First off, the book makes a compelling argument for converting proprietary RAW camera formats to the open source Adobe DNG image format. The big advantage I see is to never again have to deal with those pesky sidecar files where all your edits are stored. DNG incorporates the adjustment data in the image file—all other formats keep the data in a separate XMP file that needs to travel with the image file. If you move your files around only in Bridge or Photoshop, the sidecars travel automatically. But Bridge is a truly lousy file manager. If you use anything else to move a file, you have to make sure you manually move the sidecar file too. Never, ever, however, select in the Preferences to keep the data in a central database instead of in sidecar files. It means your RAW adjustments will never travel into your back-up archive, or to any other computer.
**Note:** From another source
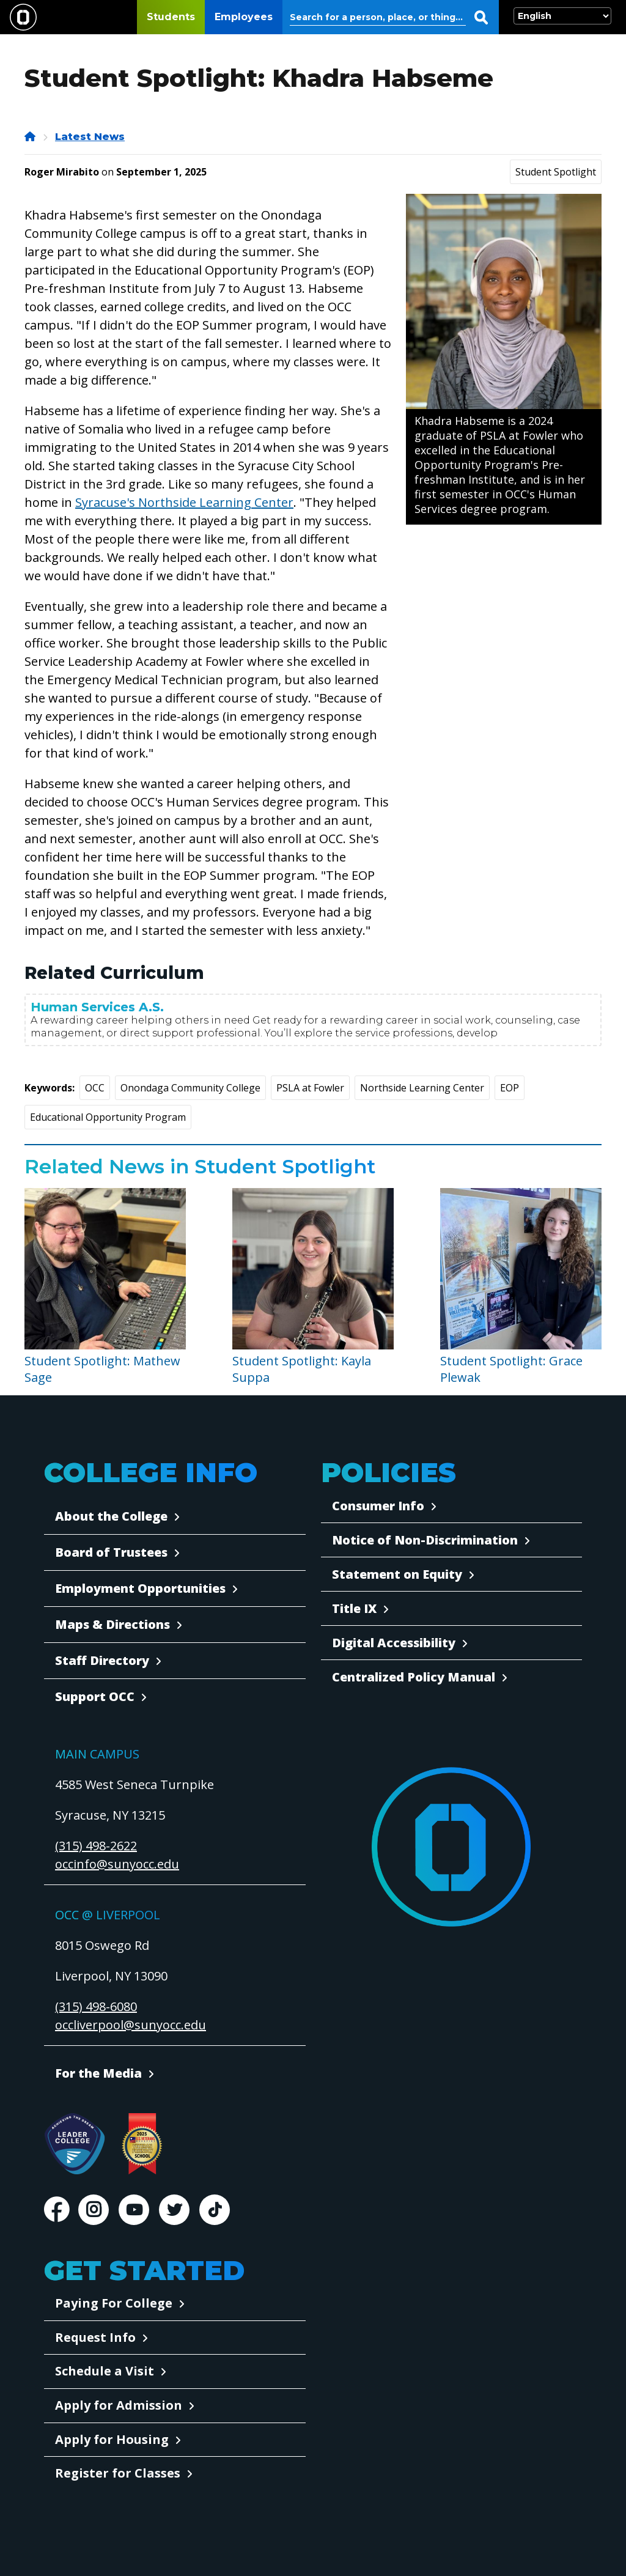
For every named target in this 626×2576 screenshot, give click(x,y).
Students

Since I had to learn this new version of Photoshop eventually, I edited this massive University of Chicago shoot in Bridge. I don’t quite understand the implications of this (and apparently there are some), but Bridge operates on two modes, which explains my frustration about getting dumped into Photoshop inadvertently when I’m processing. If in Bridge you select a file and press Enter, you’ve opened the RAW convertor in Photoshop. If you open a image by double clicking, you’ve opened the RAW convertor in Bridge. Tomorrow I’ll be able to tell you what the difference is. Right now I haven’t a clue.